** Задания к упражнению **
a) Ответьте по интервью на три вопроса:
(i) Кто переводил объяснения гидов для «младоевропейцев» и на какой язык?
(ii) Как называется эссе, в котором описана первая встреча с Арсением Тарковским?
(iii) В каком месяце и году ушёл из жизни Арсений Тарковский?
b) Продолжите интервью с того места, где оно обрывается, сохранив его форму.

___ Текст для чтения ___

Я думаю, что все эти сведения потрясли многих из ребят, которым с дошкольных времён вбивают в голову, что их страна – самая древняя и самая культурная. Кстати, некоторые «младоевропейцы» по-русски, в отличие от их родителей, уже не понимают. И переводить им объяснения гидов на английский язык (понятный!) пришлось русским сверстникам. Это ли не тема для размышлений? Это ли не свидетельство того, что такой фестиваль был необходим и что он возымел в определённой мере воспитательное значение. Ко мне подходили мальчишки и девчонки и искренне сожалели, что не говорят на объединяющем языке. Ну, да что я буду рассказывать о том, что видели и слышали?

Пусть читатели сами зайдут на сайт грузинского «Русского клуба» и прочитают впечатления участников сего уникального форума и слова благодарности его президенту, заслуженному деятелю искусств РФ Николаю Свентицкому, его команде, создавшим титаническим организаторским трудом этот феерический фестиваль. А лично меня потрясли слёзы, объятия и долгие прощания детей при расставании. Хотя привожу слова из другой песни, но это был «праздник со слезами на глазах». Юные любители родной словесности разъехались без национальной предубеждённости друг к другу, с чувством любви к соседу за кордоном и будущей неомрачённой дружбы. Вот таким газетным языком могу ответить на этот вопрос.

А. Р.: Теперь, если позволишь, вернёмся к началу. Сегодня ты признанный и известный поэт, носитель высоких орденов, почётных званий и учёных степеней, твои стихи переведены на многие европейские языки, но там, в начале творческого пути, рисуется яркая хрестоматийная фигура твоего учителя и мэтра Арсения Тарковского, первую встречу с которым ты описал в эссе «Ализариновые чернила». Как он видится тебе сегодня, сквозь дымящие руины эпох и прозрачные вереницы отошедших поколений?

Ю. К.: Я вижу его одиноким. Он сидит под сиреневым осыпающимся кустом. Капли росы, сбрасываемые ветром, холодят кисть руки, опирающейся на трость. И культя левой ноги, которую ампутировали после ранения разрывной пулей шесть раз, снова ноет, как и душа, что подвергалась немилосердной вивисекции многажды. И с сухих губ шелестяще слетает: «Соберите мой воск поутру, // И подскажет вам эта страница, // Как вам плакать и чем вам гордиться». Он ушёл от нас на излёте майского месяца в 1989 году, не зная о кровопролитии в Чечне и Таджикистане, Молдове и Нагорном Карабахе, о грузино-абхазо-осетино-русском конфликте, пепел Одессы ещё не стучал в его сердце, а отчий Елизаветград не привечал вдов с сиротами, погибших под Луганском. Он бы принял в изнывающую душу всех, как в сад Господень, потому что он был «…призван к жизни кровью всех рождений». Да, «не светятся больше ночами два крыла у меня за плечами», – что ж, это так, но всё-таки «Обитает горящее слово пророка, // И Адамову тайну я чудом открыл». И в этом печаль. И одиночество.

___ Предоставленные записи ___

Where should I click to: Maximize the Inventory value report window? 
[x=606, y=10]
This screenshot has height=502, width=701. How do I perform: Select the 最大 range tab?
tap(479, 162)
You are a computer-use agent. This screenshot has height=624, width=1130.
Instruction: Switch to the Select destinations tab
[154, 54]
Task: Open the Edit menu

___

** Ответы **
a)
(i) Русские сверстники, на английский язык.
(ii) «Ализариновые чернила».
(iii) В мае 1989 года.

b)
Вот, пожалуй, этим можно закончить, если бы не уточнение. С чьей-то лёгкой руки меня стали величать «учеником», а Арсения Александровича – моим «учителем». Но это не так. Просто он хорошо ко мне относился, как и Татьяна Алексеевна Озерская, его жена и ангел-хранитель. А. А. дал мне рекомендацию в Союз писателей в 1966 году, подтвердив её через семь лет, о чём я и рассказывал в «Ализариновых чернилах». Был он для меня старшим глубокоуважаемым другом, которого я представлял себе человеком чести, образцом личностного поведения в предлагаемых жизнью обстоятельствах. По мере сил стараюсь такому поведению следовать. Не всегда получается. Но это уже изъян моей биографии…

А. Р.: Назови, пожалуйста, другие главные встречи в жизни, тех, кто сыграл ощутимую роль в твоих духовных и творческих исканиях.

Ю. К.: Ну, уж духовных, ну, уж творческих… Я как слышу, когда говорят: «моё творчество, мои искания…», так и хочется таким «волнительным культуроносцам» шмазь сотворить. Не веришь ни одному слову. Ощутимую роль сыграли книги. И перечислять авторов не стану. У каждого своя полка и в разные годы разная. А встречи с людьми были, конечно. Одни производили впечатление и запомнились, другие прошли «стороной, как проходит косой дождь».

Я дружил с Василём Быковым, с которым познакомился лет пятьдесят назад в Гродно. Оказался я в этом городе после «рейда» писательского десанта по погранзаставам, где мы – «литовский Есенин», удивительный поэт-фронтовик Паулюс Ширвис и Герой Советского Союза, заведующий отделом редких книг Республиканской библиотеки Вацловас Бернотенас и твой покорный слуга – разговаривали с «зелёнофуражечниками» о литературе, читали стихи. Такая вот шефская работа у писателей была. После того, как намотали сотни километров на «газиках» и сорвали глотки на выступлениях, начальство погранотряда и областное партруководство в нашу честь закатили банкет. После двух-трёх тостов, бессмысленно-торжественных, за партию и т. д., возгласов: «До дна!», мы с Василём отставили семидесятипятиграммовые хрустальные стопки, переглянулись, выскользнули из-за стола и ушли в ночной город, где и пробродили часа три, беседуя на бередящие нервы темы. Василь сразу предложил перейти на «ты», несмотря на его двадцатилетнее по возрасту старшинство и на четырёхлетнюю Отечественную войну.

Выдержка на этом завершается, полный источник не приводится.